HUVASAN REDDY

Born in the townships and now matured into an official South African motorsport, spinning has grown exponentially over the last ten years. The origins of spinning are not perfectly clear, but most sources point to its beginning at the funerals of gangsters. Tyres would be spun in the streets as a sign of respect to gangsters who had passed away. On 30 April, local spinning crew Soshanguve Spin Kingz hosted Spin City: Battle of the Nations at Mahem Raceway in Pretoria West, in collaboration with the City of Tshwane.

The event began at 14:00 and consisted of a number of rounds, each growing in intensity. The spinning and drifting event showcased performers from around South Africa and neighbouring countries Zimbabwe, Mozambique, and Swaziland. The event attracted a crowd of over 7 000 people as the performers undertook daring stunts, starting from the relatively tame drifting to complex manoeuvres involving two or more cars. Participants are generally expected to shred or pop two or more tyres before they end their stumts. According to Lesego Skosana, the organiser of the event and the spokesperson of Soshanguve Spin Kingz, 400 tyres had been ordered for the event. Skosana explained that the event was not a formal competition but instead each performer showcasing the best of their abilities as they represented their spinning crews and their country. Skosana added that no individual, spinning crew or country would walk away with a title, but that it was “up to the crowd” to decide which nation produced the best spinners.
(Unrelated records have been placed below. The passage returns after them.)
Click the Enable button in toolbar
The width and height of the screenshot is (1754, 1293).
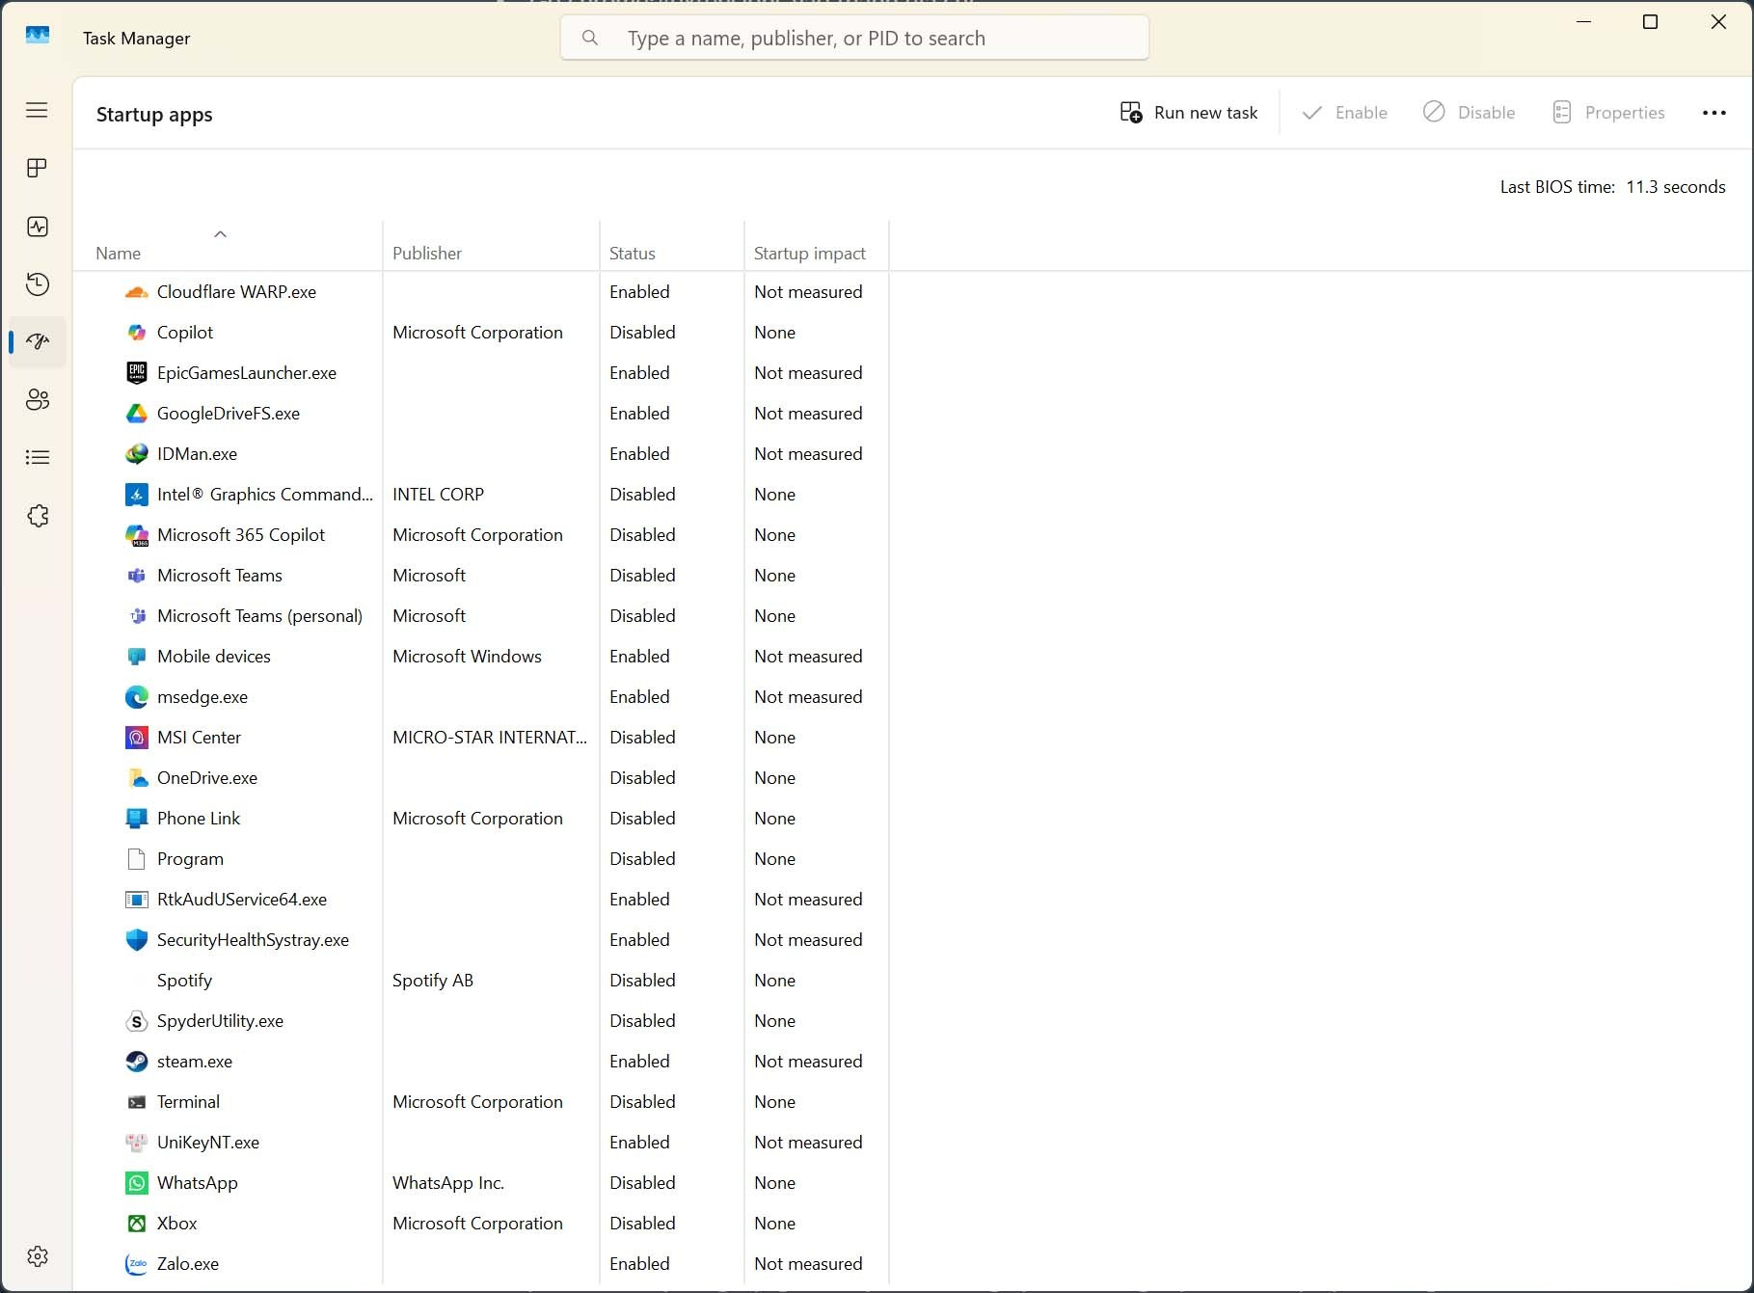point(1344,113)
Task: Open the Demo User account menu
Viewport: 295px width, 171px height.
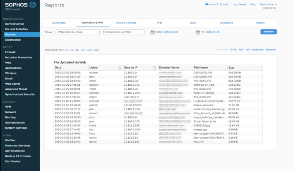Action: pyautogui.click(x=268, y=4)
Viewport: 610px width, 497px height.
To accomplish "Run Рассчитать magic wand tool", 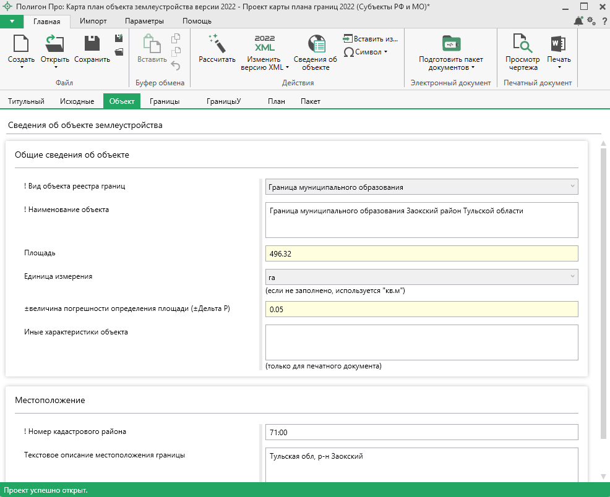I will pos(217,45).
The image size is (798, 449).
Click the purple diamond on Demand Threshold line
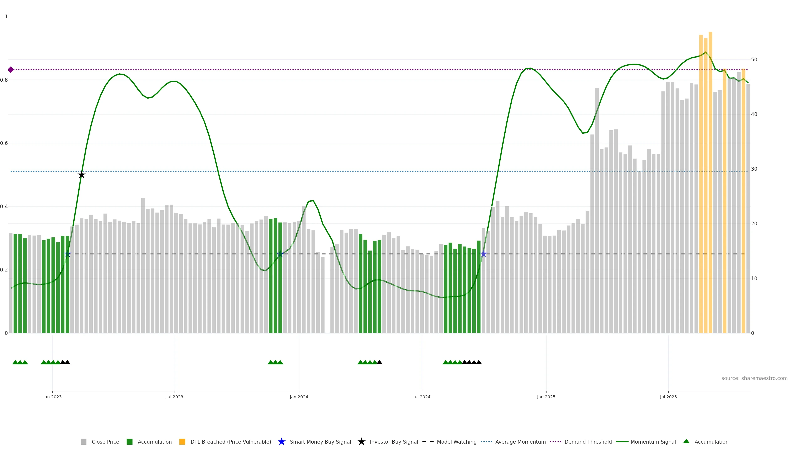click(x=11, y=70)
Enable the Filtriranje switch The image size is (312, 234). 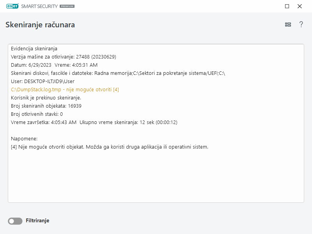[15, 221]
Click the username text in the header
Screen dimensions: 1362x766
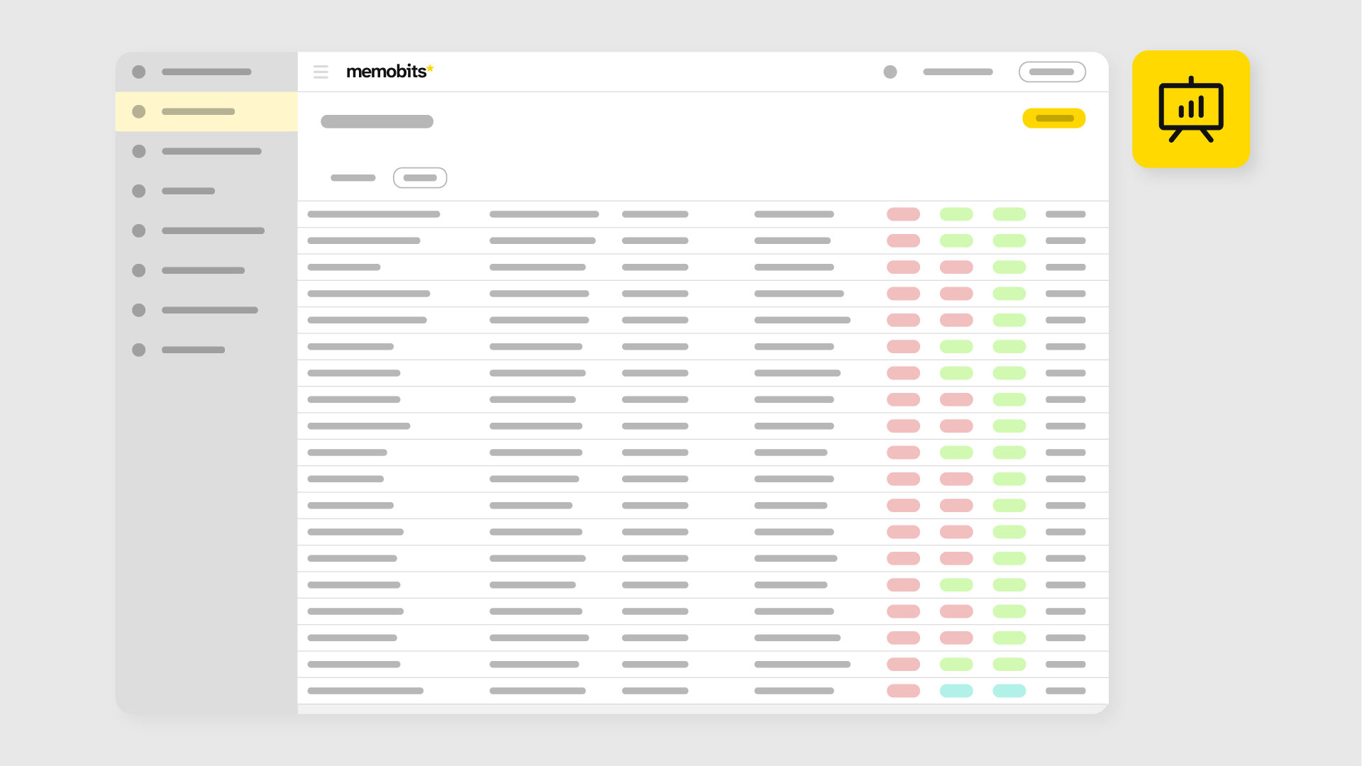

The cars most commonly used for spinning are E30 model BMW 3 Series, otherwise known as gusheshes. These cars were produced from the early 80s to early 90s and the higher end models came factory-fitted with straight six engines. Some spinning cars had been converted to V8 engines and other more powerful engine configurations. When asked what made the E30 BMW so special, “Msiza”, a mechanic for the spinning crew Downtown, said that after over 20 years the cars had retained their power and that they were a symbol of the townships. He added that the raw power of these cars made them a popular choice of getaway vehicle for criminals.

Other vehicles were also spun and drifted, including Citi Golfs, Nissan 1400 bakkies and a quad bike. As the event went on the drifting became more elaborate, with multiple cars entering the racetrack and passengers beginning to climb out of the vehicles as the cars drifted. As night fell the serious spinning began. Drivers performed elaborate stunts that saw them exiting the cars with their passengers and allowing the cars to chase them before jumping back inside. The stunts shocked the audience as drivers drifted within inches of each other’s cars and even climbed out of their windows as their cars continued to spin for as long as their tyres would last.

The event drew a family crowd of all ages and races, who remained long after dark. Skosana said that spinning events brought the community together and helped keep the youth away from drugs and gangsterism.

Spinning may have its roots in gangsterism, but is now a legitimate sport that is a staple of local entertainment. Much like chisanyama and kotas, spinning is a part of true South African township culture.